Problem statement> Recast the entries starting at the line containing "Open the システム保守 tab" and ending at the line containing "tap(240, 458)" as a JSON list of strings, one string per line, leaving out blank lines.
·····
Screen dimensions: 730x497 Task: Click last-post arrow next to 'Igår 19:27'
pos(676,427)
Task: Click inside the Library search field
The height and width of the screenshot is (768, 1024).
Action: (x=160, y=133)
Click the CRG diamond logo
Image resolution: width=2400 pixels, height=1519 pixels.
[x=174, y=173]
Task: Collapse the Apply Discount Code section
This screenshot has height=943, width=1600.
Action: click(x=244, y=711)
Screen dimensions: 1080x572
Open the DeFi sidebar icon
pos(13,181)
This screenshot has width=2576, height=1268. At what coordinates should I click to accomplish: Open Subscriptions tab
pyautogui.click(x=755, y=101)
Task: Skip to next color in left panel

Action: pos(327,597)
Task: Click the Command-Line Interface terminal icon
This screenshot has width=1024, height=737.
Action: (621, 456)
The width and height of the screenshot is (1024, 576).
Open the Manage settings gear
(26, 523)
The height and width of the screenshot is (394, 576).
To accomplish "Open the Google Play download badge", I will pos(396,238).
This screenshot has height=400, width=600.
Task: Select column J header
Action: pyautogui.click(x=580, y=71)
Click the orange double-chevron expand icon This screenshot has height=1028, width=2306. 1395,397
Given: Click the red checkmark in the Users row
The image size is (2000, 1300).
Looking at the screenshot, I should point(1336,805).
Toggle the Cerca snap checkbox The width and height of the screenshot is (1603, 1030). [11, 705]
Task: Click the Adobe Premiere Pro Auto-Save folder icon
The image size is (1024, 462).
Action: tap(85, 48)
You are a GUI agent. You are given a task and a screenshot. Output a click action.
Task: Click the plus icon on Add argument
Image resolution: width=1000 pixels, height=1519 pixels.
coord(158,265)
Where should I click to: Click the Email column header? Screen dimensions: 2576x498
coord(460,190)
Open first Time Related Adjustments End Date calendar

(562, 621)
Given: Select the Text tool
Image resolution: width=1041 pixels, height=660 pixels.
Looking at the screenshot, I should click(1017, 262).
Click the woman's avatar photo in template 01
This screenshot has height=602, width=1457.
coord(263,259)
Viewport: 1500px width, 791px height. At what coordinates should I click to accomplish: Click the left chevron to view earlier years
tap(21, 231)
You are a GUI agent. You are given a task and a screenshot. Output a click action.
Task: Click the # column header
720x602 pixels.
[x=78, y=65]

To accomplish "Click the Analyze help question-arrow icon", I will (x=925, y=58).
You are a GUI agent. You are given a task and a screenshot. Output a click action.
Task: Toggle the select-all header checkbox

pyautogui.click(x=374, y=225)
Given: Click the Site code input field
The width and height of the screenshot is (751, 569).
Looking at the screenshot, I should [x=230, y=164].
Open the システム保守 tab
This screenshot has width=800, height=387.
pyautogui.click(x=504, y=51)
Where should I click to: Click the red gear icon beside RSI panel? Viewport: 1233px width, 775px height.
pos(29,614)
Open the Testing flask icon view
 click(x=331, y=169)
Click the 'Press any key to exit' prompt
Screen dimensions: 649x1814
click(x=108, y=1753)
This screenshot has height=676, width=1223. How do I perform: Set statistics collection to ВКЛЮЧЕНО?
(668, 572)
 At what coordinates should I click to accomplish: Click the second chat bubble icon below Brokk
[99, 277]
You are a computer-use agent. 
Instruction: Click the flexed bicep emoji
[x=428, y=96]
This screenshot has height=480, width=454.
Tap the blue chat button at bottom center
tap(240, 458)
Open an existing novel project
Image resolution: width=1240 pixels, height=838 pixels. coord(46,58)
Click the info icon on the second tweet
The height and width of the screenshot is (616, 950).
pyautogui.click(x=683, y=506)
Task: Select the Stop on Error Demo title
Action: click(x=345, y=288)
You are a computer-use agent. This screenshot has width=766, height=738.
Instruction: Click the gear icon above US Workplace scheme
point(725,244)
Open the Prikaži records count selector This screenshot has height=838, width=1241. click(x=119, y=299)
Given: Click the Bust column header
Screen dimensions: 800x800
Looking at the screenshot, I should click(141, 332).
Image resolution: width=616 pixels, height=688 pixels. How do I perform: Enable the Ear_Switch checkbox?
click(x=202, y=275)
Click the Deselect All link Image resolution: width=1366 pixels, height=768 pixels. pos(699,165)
·····
Answer for this exercise>
[
  "Open the システム保守 tab",
  "This screenshot has width=800, height=387.",
  "pyautogui.click(x=504, y=51)",
  "Where should I click to: Click the red gear icon beside RSI panel? Viewport: 1233px width, 775px height.",
  "pos(29,614)",
  "Open the Testing flask icon view",
  " click(x=331, y=169)",
  "Click the 'Press any key to exit' prompt",
  "Screen dimensions: 649x1814",
  "click(x=108, y=1753)",
  "This screenshot has height=676, width=1223. How do I perform: Set statistics collection to ВКЛЮЧЕНО?",
  "(668, 572)",
  " At what coordinates should I click to accomplish: Click the second chat bubble icon below Brokk",
  "[99, 277]",
  "You are a computer-use agent. ",
  "Instruction: Click the flexed bicep emoji",
  "[x=428, y=96]",
  "This screenshot has height=480, width=454.",
  "Tap the blue chat button at bottom center",
  "tap(240, 458)"
]